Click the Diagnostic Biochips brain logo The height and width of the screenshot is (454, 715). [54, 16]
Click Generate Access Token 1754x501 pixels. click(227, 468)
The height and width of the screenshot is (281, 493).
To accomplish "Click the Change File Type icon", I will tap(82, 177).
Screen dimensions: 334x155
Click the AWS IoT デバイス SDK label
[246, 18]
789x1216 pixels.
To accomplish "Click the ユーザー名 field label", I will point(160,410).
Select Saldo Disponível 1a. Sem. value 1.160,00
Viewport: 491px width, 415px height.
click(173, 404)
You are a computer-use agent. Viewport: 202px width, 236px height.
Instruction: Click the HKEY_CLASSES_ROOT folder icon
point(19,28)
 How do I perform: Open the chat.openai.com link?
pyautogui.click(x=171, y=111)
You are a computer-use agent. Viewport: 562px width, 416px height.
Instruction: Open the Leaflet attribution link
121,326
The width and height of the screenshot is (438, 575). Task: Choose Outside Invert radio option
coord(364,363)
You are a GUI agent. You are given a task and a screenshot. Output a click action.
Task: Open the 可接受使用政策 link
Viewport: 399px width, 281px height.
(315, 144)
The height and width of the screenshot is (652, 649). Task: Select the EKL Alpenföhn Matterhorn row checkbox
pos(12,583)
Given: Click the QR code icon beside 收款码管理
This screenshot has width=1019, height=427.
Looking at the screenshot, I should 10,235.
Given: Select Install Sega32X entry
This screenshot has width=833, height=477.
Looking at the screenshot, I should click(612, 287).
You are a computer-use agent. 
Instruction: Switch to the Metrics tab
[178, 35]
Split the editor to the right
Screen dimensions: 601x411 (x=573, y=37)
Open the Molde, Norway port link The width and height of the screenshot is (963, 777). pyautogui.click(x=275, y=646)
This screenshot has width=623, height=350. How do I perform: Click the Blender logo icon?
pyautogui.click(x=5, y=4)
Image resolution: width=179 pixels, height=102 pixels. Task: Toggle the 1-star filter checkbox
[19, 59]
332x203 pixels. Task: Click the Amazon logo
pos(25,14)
-.-.-
Everything above from the line with "You are a computer-use agent. Viewport: 562px" to the line with "Given: Select Install Sega32X entry", both included, must be repeated exactly, and nothing outside that range.

You are a computer-use agent. Viewport: 562px width, 416px height.
Instruction: Open the Leaflet attribution link
121,326
The width and height of the screenshot is (438, 575). Task: Choose Outside Invert radio option
coord(364,363)
You are a GUI agent. You are given a task and a screenshot. Output a click action.
Task: Open the 可接受使用政策 link
Viewport: 399px width, 281px height.
(315, 144)
The height and width of the screenshot is (652, 649). Task: Select the EKL Alpenföhn Matterhorn row checkbox
pos(12,583)
Given: Click the QR code icon beside 收款码管理
This screenshot has width=1019, height=427.
Looking at the screenshot, I should 10,235.
Given: Select Install Sega32X entry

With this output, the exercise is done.